What the task requires> Copy out the lines of the records below verbatim, covering only the stretch from the line that contains "Image resolution: width=1909" through the end of the records, with both of those included.

━━━ Data in this exercise ━━━

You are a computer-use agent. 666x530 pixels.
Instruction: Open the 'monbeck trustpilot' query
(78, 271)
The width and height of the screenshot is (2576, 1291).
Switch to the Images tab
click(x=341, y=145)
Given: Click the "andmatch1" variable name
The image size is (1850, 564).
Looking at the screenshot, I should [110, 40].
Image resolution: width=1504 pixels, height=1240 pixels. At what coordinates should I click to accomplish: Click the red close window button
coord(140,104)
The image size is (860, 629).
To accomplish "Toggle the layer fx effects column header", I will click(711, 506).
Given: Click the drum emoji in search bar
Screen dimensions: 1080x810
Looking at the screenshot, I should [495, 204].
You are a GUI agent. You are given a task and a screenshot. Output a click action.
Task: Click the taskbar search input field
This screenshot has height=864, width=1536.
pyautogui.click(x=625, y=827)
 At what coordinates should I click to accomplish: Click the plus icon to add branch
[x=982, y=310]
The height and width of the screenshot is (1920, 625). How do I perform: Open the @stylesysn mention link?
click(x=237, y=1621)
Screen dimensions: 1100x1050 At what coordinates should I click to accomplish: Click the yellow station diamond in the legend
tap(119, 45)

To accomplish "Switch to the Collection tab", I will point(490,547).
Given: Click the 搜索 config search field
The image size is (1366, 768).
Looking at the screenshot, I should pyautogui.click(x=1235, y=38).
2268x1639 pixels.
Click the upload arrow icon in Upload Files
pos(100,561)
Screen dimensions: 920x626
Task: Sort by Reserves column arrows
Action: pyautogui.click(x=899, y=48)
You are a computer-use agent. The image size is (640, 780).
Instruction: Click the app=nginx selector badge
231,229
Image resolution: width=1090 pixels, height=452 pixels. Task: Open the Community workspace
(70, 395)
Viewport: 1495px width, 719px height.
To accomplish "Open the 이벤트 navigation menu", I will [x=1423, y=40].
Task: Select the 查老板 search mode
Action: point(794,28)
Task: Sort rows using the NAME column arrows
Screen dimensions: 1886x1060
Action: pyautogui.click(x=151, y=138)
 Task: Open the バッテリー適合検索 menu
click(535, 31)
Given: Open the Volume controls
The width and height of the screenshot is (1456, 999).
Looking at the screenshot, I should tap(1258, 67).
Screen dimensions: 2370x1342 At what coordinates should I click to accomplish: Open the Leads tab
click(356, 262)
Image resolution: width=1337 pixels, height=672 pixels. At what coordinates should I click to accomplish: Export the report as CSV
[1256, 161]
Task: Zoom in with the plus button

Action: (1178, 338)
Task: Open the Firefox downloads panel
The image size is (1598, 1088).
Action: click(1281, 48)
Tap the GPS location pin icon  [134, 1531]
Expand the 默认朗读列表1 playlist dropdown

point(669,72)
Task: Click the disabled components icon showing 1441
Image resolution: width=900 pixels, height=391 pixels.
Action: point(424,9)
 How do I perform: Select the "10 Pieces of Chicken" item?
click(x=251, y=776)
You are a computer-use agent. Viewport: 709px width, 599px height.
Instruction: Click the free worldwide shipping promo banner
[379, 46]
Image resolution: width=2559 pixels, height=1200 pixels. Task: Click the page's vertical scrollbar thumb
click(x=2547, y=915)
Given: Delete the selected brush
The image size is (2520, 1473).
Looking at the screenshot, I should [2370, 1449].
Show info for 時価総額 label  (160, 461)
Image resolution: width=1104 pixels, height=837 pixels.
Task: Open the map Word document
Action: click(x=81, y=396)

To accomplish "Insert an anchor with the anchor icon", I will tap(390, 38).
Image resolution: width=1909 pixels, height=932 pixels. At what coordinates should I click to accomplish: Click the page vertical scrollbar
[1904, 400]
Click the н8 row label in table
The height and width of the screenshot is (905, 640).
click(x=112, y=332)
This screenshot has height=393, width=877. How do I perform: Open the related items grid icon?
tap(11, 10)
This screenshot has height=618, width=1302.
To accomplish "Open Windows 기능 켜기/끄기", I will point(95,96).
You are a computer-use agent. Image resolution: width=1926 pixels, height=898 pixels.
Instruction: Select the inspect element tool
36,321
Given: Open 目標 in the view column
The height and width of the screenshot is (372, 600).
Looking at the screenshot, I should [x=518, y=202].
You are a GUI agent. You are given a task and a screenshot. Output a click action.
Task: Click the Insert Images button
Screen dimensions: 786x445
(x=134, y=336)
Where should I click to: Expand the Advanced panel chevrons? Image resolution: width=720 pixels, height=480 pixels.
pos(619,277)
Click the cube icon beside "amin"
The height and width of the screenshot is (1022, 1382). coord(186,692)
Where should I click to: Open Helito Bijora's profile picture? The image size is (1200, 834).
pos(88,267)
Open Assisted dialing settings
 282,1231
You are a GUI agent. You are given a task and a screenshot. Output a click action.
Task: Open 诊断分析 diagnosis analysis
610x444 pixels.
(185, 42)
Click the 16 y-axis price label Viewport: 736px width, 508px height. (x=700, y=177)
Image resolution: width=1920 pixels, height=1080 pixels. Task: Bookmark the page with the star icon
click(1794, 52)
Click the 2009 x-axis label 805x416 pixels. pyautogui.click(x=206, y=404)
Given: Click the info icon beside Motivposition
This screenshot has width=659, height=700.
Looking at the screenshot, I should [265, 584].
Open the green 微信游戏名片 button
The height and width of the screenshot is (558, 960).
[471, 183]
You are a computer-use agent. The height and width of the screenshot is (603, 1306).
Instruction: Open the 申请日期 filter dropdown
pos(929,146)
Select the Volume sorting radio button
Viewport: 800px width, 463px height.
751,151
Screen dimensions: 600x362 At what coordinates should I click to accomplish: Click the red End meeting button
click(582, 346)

━━━

Full output>
Image resolution: width=1909 pixels, height=932 pixels. At what coordinates should I click to accomplish: Click the page vertical scrollbar
[1904, 400]
Click the н8 row label in table
The height and width of the screenshot is (905, 640).
click(x=112, y=332)
This screenshot has height=393, width=877. How do I perform: Open the related items grid icon?
tap(11, 10)
This screenshot has height=618, width=1302.
To accomplish "Open Windows 기능 켜기/끄기", I will point(95,96).
You are a computer-use agent. Image resolution: width=1926 pixels, height=898 pixels.
Instruction: Select the inspect element tool
36,321
Given: Open 目標 in the view column
The height and width of the screenshot is (372, 600).
Looking at the screenshot, I should [x=518, y=202].
You are a GUI agent. You are given a task and a screenshot. Output a click action.
Task: Click the Insert Images button
Screen dimensions: 786x445
(x=134, y=336)
Where should I click to: Expand the Advanced panel chevrons? Image resolution: width=720 pixels, height=480 pixels.
pos(619,277)
Click the cube icon beside "amin"
The height and width of the screenshot is (1022, 1382). coord(186,692)
Where should I click to: Open Helito Bijora's profile picture? The image size is (1200, 834).
pos(88,267)
Open Assisted dialing settings
 282,1231
You are a GUI agent. You are given a task and a screenshot. Output a click action.
Task: Open 诊断分析 diagnosis analysis
610x444 pixels.
(185, 42)
Click the 16 y-axis price label Viewport: 736px width, 508px height. (x=700, y=177)
Image resolution: width=1920 pixels, height=1080 pixels. Task: Bookmark the page with the star icon
click(1794, 52)
Click the 2009 x-axis label 805x416 pixels. pyautogui.click(x=206, y=404)
Given: Click the info icon beside Motivposition
This screenshot has width=659, height=700.
Looking at the screenshot, I should [265, 584].
Open the green 微信游戏名片 button
The height and width of the screenshot is (558, 960).
[471, 183]
You are a computer-use agent. The height and width of the screenshot is (603, 1306).
Instruction: Open the 申请日期 filter dropdown
pos(929,146)
Select the Volume sorting radio button
Viewport: 800px width, 463px height.
751,151
Screen dimensions: 600x362 At what coordinates should I click to accomplish: Click the red End meeting button
click(582, 346)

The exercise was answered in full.